If I could extend this result for any $G = H_{1} \times H_{2} \times \cdots \times H_{k}$ $\forall k \in \mathbb{N}$, then, could I exhibit $ \displaystyle \prod_{n=1}^{m} Z_{n} $ as such a non-cyclic group of order $n^{m}$? Even though each copy of $Z_{n}$ is cyclic, its direct product won't be, because each copy will have the same order, right?
If this isn't the best way to prove this, what is the best way? Thank you.

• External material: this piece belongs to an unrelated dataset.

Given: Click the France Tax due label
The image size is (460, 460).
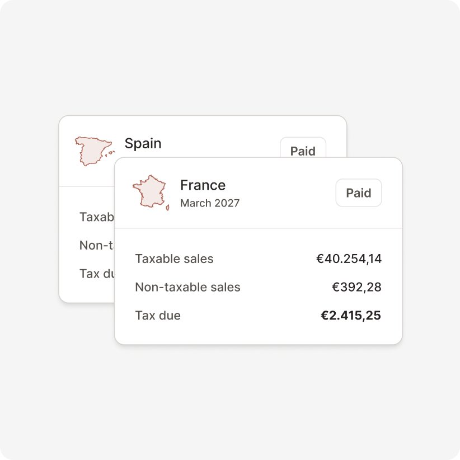Looking at the screenshot, I should [x=158, y=316].
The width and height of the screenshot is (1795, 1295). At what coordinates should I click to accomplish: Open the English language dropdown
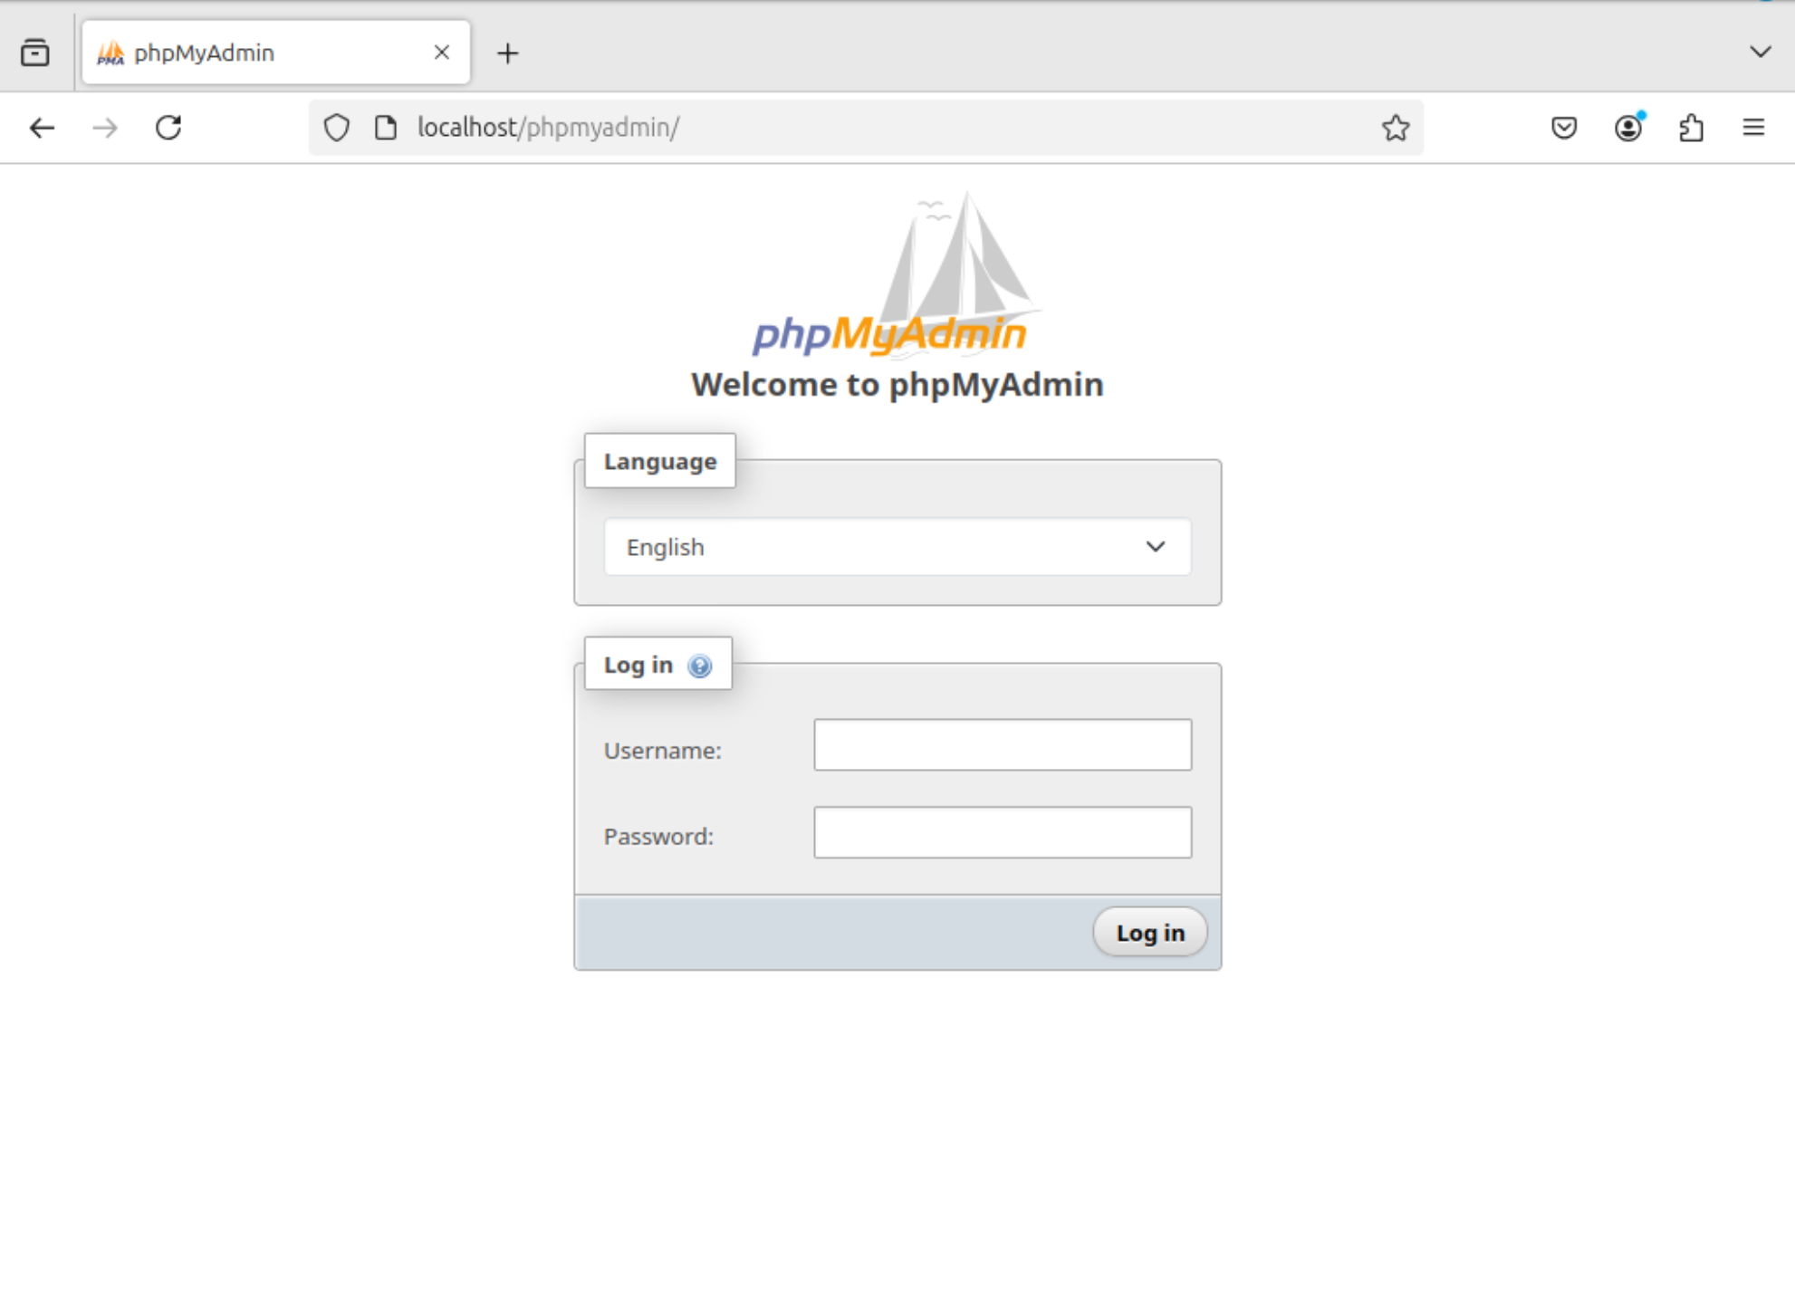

Yes, this is correct. In order for a group $G$ to be cyclic, we need an element of order $|G|$.
In the case of $\prod_{k=1}^{m} \mathbb{Z}_{n}$, $m$ copies of the cyclic group $\mathbb{Z}_n$, every element has order that divides $n$. So no element has order $n^m \gt n$ since $n,m \ge 2$.